The Refugee Review Tribunal rejected his claim for protection, and said that even though it was not safe for him to be returned to his original province of Khas Uruzgan, he could be returned to Kabul. This is despite the fact that he had not lived in Afghanistan for decades and his family is in Pakistan.

This “relocation argument” — returning a person to a different part of their home country — has been used in previous attempts to deport Afghan refugees. Refugee Council of Australia chairperson Sonia Caton, told ABC Online that the “reasoning around the relocation to Kabul doesn't accord with the UNHCR [United Nations High Commissioner for Refugees] eligibility guidelines for protection”.
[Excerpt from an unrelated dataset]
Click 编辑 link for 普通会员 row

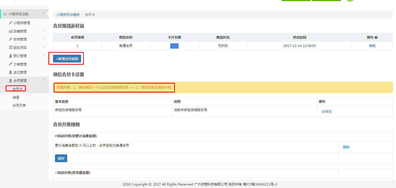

"Furthermore, he has vulnerabilities such as his age, his illiteracy, the fact that he has no contacts or relatives at all in Kabul and hardly any in Afghanistan [which] would make him a very serious consideration for complementary protection, and no reasons were given for refusing complementary protection."

Hazaras are an ethnic minority in Afghanistan and openly targeted by the Taliban. Afghanistan expert Professor William Maley told ABC Online: “This is one of those rare cases where you can say with some confidence that the probability that those who orchestrate the return of someone like this to Kabul will end up having blood on their hands is pretty high.”

Morrison was also forced last month to back flip on a bid to deport eight Iranian asylum seekers from Darwin. The eight were subjected to the “screening out” process and moved to a detention centre near the airport. But RAC said the decision to screen them out was “hastily” reversed at the last minute.

However, the recent round-ups and transfers in detention centres are orchestrating a climate of fear and despair. Many refugees remain fearful of how quickly they could be marked for deportation.